* Challenge
Write the entries as a JSON list of strings, one string per line and no blank lines, beginning with the line that contains "You are a computer-use agent. 871x514 pixels." and ending with the line that contains "tap(35, 114)".

## Start Records provided

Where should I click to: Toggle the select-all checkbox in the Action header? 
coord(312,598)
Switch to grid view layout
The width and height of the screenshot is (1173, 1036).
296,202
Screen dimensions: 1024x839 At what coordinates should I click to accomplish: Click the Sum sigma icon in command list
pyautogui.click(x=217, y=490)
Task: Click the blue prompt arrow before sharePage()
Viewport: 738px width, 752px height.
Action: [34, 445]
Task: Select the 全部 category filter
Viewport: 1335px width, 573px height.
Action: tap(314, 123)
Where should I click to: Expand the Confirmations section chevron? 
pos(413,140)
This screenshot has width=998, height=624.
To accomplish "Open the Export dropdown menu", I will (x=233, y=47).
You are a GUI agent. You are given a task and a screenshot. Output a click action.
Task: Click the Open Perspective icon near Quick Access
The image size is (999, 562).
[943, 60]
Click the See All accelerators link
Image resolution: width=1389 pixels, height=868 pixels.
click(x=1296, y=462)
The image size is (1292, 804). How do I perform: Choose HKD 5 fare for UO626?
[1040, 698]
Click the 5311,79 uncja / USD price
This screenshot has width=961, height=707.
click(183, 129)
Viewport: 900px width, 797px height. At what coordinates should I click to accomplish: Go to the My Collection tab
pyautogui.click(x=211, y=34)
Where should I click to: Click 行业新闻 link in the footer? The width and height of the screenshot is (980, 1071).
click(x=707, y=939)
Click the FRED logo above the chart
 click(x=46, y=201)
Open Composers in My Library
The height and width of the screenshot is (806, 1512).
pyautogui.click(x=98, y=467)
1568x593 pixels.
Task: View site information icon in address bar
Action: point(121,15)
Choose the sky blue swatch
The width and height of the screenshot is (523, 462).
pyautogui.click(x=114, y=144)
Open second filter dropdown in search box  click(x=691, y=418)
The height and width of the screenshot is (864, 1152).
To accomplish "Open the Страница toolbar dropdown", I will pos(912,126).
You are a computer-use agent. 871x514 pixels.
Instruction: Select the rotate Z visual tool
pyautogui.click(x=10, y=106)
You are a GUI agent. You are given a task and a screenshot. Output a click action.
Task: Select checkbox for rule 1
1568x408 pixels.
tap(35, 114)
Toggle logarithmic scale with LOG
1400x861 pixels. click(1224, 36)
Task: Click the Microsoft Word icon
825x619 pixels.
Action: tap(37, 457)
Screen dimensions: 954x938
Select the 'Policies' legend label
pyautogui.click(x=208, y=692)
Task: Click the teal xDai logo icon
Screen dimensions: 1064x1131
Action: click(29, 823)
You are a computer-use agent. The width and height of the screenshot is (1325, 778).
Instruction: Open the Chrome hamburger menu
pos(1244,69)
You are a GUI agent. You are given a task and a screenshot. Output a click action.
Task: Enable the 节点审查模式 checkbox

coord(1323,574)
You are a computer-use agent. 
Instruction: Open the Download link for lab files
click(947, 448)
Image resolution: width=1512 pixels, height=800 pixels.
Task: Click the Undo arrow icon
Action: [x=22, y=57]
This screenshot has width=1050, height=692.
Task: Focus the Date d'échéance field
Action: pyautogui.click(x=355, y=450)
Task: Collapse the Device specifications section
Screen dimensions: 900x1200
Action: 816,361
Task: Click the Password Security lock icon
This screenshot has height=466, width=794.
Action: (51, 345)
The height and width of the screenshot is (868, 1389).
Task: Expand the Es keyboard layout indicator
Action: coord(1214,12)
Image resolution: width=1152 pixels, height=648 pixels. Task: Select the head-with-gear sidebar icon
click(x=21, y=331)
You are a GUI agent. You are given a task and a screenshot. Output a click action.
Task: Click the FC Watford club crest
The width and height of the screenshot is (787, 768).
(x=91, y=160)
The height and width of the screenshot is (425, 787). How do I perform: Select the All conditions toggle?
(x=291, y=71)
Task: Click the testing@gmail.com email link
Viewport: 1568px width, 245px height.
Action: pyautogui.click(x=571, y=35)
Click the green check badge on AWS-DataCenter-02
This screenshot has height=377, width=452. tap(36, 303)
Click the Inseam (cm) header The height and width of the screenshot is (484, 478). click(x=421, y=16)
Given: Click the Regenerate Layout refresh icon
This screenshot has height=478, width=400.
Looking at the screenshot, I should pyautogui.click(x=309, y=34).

## End Records provided

* Worked solution
[
  "You are a computer-use agent. 871x514 pixels.",
  "Instruction: Select the rotate Z visual tool",
  "pyautogui.click(x=10, y=106)",
  "You are a GUI agent. You are given a task and a screenshot. Output a click action.",
  "Task: Select checkbox for rule 1",
  "1568x408 pixels.",
  "tap(35, 114)"
]